Daniel Rausch, Nicolas Huber, Ralf Kuesters
ePrint Report ePrint Report
Voter privacy and end-to-end (E2E) verifiability are critical features of electronic voting (e-voting) systems to safeguard elections. To achieve these properties commonly a perfect bulletin board (BB) is assumed that provides consistent, reliable, and tamper-proof storage and transmission of voting data. However, in practice, BBs operate in asynchronous and unreliable networks, and hence, are susceptible to vulnerabilities such as equivocation attacks and dropped votes, which can compromise both verifiability and privacy. Although prior research has weakened the perfect BB assumption, it still depends on trusting certain BB components.

In this work, we present and initiate a formal exploration of designing e-voting systems based on fully untrusted BBs.
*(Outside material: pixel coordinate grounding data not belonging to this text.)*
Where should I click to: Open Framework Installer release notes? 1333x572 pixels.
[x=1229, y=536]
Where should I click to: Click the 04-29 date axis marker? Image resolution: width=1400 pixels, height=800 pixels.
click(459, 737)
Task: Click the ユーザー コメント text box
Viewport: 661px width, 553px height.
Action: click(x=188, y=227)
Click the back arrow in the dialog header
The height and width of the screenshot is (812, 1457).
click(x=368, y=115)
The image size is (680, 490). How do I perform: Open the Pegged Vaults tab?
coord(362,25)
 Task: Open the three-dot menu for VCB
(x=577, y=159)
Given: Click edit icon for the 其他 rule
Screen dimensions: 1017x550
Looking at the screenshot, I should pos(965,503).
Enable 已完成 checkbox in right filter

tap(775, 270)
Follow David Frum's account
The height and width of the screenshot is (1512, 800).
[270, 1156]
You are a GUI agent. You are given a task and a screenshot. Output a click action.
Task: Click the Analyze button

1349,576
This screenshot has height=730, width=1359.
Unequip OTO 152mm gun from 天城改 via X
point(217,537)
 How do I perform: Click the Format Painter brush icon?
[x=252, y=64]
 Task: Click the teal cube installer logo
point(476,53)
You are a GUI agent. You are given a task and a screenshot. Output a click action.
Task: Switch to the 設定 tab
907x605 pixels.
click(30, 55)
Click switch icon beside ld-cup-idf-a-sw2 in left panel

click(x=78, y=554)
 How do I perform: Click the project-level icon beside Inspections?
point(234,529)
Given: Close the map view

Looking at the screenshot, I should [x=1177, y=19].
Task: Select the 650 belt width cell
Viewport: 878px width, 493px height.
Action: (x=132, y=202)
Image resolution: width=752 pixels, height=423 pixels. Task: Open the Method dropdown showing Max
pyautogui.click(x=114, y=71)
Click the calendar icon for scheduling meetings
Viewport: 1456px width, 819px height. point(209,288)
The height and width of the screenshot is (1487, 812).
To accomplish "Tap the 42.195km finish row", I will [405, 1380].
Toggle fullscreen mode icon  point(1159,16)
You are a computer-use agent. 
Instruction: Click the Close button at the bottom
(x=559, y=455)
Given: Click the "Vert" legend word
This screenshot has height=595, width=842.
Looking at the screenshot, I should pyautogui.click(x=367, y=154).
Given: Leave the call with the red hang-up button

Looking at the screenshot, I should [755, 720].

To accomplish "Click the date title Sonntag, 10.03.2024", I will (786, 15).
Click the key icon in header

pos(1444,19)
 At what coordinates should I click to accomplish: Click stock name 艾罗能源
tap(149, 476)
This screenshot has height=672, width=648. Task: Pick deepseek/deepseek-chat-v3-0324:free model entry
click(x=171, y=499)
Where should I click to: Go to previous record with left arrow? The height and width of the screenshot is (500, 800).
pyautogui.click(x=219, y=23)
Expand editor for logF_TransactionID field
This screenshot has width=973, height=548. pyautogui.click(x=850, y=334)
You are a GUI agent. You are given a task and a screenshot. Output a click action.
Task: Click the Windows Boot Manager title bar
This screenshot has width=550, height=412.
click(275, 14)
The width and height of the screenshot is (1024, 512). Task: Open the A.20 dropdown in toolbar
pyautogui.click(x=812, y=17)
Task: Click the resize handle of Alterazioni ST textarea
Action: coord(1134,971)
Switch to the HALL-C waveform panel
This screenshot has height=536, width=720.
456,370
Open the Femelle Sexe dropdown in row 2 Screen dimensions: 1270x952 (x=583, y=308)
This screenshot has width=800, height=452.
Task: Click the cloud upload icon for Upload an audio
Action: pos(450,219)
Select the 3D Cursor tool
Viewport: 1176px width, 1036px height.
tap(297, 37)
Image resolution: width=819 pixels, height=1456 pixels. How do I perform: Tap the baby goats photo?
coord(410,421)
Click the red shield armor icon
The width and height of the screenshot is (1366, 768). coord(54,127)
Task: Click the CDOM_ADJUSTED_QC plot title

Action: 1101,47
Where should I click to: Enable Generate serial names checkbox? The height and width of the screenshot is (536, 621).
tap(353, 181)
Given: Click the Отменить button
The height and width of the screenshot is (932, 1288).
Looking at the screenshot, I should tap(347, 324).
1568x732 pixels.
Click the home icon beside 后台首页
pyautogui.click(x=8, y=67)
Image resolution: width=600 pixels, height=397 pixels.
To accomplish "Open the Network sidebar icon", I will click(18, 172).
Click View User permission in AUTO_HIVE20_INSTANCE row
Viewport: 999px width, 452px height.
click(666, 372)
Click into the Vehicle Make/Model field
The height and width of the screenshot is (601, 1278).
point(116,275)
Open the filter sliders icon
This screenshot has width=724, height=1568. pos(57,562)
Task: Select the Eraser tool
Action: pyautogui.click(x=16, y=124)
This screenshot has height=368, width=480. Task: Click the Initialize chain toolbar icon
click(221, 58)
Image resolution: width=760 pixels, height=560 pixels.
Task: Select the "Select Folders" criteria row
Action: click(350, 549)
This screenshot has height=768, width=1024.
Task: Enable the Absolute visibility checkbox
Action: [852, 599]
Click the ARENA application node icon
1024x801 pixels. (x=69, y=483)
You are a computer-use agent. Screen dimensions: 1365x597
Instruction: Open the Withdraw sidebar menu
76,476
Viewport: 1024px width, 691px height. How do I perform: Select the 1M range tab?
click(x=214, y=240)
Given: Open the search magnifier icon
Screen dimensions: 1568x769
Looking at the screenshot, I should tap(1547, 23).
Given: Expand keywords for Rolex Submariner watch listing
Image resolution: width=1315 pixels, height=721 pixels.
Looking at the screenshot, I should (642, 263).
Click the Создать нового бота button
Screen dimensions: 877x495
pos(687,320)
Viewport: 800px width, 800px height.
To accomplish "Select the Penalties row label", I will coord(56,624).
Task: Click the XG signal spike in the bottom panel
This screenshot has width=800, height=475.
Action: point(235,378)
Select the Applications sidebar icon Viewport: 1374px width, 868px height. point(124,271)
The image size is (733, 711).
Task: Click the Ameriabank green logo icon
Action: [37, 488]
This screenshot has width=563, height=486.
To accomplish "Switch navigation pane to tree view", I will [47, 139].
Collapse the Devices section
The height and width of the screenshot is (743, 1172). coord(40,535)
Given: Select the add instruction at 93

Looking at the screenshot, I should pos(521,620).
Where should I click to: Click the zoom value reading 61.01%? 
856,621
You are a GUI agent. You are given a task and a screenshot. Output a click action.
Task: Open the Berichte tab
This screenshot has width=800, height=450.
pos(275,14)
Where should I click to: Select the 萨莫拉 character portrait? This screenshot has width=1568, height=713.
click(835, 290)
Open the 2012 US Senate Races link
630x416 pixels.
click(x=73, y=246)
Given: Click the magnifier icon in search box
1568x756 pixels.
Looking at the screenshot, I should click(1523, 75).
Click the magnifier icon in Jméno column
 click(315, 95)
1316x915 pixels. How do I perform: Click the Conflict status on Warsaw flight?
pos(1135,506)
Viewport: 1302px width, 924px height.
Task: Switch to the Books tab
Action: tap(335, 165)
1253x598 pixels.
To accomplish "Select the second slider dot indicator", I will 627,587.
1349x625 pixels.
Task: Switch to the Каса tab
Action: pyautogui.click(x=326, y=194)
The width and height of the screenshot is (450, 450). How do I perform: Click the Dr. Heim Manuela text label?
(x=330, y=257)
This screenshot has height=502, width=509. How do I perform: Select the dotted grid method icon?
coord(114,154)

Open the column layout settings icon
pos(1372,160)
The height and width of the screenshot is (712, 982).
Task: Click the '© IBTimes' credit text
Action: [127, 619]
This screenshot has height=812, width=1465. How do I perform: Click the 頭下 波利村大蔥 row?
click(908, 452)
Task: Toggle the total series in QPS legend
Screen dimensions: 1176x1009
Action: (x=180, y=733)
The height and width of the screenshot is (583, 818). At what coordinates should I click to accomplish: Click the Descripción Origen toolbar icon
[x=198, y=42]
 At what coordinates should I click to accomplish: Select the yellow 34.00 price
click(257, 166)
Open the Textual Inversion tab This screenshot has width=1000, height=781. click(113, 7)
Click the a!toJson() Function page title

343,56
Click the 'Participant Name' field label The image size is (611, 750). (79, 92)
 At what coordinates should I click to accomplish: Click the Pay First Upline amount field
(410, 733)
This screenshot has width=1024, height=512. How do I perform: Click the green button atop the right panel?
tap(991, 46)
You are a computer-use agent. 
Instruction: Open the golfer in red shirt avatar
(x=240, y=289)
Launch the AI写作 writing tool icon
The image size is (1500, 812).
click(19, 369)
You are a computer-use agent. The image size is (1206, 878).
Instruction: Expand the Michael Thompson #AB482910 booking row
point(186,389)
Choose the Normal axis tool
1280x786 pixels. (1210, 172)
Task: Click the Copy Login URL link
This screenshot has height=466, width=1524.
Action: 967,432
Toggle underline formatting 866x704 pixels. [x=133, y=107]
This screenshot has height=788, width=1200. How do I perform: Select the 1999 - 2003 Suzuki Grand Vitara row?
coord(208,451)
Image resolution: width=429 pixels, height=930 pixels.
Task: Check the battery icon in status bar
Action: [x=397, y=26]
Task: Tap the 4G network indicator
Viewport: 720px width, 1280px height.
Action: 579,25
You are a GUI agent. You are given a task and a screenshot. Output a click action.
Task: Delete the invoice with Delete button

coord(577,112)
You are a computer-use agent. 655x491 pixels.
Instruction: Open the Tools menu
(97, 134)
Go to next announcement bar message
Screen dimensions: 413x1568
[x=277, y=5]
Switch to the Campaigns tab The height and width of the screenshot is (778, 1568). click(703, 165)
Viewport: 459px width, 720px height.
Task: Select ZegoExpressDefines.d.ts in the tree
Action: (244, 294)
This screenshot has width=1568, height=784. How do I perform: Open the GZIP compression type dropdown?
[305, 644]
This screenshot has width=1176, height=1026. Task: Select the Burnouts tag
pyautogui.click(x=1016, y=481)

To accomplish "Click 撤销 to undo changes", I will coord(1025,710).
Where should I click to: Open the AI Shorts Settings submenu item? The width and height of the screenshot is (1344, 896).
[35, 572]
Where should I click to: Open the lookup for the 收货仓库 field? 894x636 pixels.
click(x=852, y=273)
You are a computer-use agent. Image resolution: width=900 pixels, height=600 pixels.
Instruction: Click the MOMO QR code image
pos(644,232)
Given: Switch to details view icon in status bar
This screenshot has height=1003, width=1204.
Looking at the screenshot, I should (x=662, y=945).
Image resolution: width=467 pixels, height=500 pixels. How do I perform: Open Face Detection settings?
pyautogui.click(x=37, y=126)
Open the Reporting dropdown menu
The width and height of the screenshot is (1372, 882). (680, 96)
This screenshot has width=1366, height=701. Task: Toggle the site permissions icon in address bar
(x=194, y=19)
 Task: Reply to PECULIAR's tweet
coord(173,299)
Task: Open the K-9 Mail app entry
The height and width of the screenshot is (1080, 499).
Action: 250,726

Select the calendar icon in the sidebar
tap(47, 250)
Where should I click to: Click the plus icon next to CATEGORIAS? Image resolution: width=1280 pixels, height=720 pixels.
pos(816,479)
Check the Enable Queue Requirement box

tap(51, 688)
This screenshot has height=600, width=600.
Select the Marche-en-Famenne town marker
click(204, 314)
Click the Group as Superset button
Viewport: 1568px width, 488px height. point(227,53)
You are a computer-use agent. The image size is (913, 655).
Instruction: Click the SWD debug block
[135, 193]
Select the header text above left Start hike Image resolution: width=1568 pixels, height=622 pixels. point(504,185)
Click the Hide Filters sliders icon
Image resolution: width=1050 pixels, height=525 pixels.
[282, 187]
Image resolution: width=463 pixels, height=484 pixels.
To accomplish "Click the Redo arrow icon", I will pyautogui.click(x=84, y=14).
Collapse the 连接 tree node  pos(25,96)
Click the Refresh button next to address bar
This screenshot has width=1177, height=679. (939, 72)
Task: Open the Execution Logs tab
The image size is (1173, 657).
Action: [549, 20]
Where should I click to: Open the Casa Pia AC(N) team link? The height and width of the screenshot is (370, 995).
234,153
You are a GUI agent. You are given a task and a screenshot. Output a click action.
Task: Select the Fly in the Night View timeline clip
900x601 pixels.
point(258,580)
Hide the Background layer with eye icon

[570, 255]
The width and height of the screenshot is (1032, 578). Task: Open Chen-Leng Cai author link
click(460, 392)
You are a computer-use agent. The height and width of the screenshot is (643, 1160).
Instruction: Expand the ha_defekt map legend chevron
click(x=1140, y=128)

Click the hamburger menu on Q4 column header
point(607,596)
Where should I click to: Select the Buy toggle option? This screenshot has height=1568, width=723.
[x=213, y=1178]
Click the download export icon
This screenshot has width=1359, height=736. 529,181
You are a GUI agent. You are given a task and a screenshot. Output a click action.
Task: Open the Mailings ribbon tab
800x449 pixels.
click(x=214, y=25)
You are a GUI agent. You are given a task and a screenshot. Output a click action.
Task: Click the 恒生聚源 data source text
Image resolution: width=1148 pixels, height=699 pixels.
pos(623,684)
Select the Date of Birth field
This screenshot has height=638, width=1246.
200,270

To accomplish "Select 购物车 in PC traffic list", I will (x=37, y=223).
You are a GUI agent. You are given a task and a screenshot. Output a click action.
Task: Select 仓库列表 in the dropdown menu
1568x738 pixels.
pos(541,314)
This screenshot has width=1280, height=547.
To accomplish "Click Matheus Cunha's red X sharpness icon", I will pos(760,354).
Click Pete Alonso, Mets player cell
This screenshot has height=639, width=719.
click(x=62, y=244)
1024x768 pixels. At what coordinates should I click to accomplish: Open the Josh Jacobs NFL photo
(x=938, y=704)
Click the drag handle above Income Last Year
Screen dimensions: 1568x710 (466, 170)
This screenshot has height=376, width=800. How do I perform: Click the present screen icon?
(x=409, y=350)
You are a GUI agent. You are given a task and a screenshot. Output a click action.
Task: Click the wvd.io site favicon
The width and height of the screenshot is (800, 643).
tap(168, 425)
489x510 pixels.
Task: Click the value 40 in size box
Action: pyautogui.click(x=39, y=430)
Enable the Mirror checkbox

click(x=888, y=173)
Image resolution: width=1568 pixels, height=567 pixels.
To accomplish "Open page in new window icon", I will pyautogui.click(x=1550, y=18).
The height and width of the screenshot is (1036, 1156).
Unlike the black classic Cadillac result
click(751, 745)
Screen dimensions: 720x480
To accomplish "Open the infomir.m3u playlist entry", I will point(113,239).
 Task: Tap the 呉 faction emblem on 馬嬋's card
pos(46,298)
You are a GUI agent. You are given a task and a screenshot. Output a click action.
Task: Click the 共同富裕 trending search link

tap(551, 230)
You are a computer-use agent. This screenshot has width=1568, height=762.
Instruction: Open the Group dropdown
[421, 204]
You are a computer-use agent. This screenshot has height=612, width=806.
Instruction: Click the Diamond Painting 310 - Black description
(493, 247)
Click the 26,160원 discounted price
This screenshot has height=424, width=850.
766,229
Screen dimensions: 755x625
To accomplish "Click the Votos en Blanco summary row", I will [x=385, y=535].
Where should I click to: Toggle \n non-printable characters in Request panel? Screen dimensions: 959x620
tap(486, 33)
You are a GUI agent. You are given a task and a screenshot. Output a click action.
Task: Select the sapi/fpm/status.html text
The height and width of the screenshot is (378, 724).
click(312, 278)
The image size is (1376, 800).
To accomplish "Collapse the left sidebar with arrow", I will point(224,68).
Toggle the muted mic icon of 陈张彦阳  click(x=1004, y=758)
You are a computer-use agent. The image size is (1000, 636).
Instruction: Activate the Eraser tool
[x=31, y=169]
For this purpose, we leverage the notion of accountability and in particular use accountable BBs. Accountability ensures that if a security breach occurs, then cryptographic evidence can identify malicious parties. Fully untrusted BBs running in asynchronous networks bring new challenges. Among others, we identify several types of attacks that a malicious but accountable BB might be able to perform and propose a new E2E verifiability notion for this setting. Based on this notion and as a proof of concept, we construct the first e-voting system that is provably E2E verifiable and provides vote privacy even when the underlying BB is fully malicious. This establishes an alternative to traditional e-voting architectures that rely on (threshold) trusted BB servers.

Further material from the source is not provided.